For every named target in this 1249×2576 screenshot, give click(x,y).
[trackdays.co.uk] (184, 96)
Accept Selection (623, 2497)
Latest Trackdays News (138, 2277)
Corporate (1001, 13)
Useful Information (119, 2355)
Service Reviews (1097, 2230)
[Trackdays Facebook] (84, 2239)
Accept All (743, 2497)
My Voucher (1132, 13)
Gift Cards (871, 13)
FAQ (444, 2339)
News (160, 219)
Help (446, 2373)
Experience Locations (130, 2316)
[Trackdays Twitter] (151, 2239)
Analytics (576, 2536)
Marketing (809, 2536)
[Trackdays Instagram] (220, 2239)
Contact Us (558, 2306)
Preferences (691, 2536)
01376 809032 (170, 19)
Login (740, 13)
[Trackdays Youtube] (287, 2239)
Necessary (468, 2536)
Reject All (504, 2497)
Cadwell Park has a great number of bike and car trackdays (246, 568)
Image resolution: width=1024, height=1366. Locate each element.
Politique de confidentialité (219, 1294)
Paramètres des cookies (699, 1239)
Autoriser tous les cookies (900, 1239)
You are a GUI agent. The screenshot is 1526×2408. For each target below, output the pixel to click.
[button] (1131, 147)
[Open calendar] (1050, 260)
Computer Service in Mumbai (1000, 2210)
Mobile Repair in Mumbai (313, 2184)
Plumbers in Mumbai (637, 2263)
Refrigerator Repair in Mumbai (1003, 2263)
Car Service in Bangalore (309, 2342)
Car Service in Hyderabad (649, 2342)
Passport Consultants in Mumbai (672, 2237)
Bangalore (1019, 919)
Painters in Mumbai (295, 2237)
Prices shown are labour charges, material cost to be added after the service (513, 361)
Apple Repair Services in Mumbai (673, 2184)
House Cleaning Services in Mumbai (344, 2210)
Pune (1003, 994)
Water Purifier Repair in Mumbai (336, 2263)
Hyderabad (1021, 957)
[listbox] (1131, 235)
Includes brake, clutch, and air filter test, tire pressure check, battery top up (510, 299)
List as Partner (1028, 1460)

> EXERCISE GOAL
Please copy the line holding "Water Purifier Repair in Mumbai (336, 2263)" and all lines after it to the end of the records, exactly, and nothing else.

> EXERCISE OUTPUT
Water Purifier Repair in Mumbai (336, 2263)
Hyderabad (1021, 957)
[listbox] (1131, 235)
Includes brake, clutch, and air filter test, tire pressure check, battery top up (510, 299)
List as Partner (1028, 1460)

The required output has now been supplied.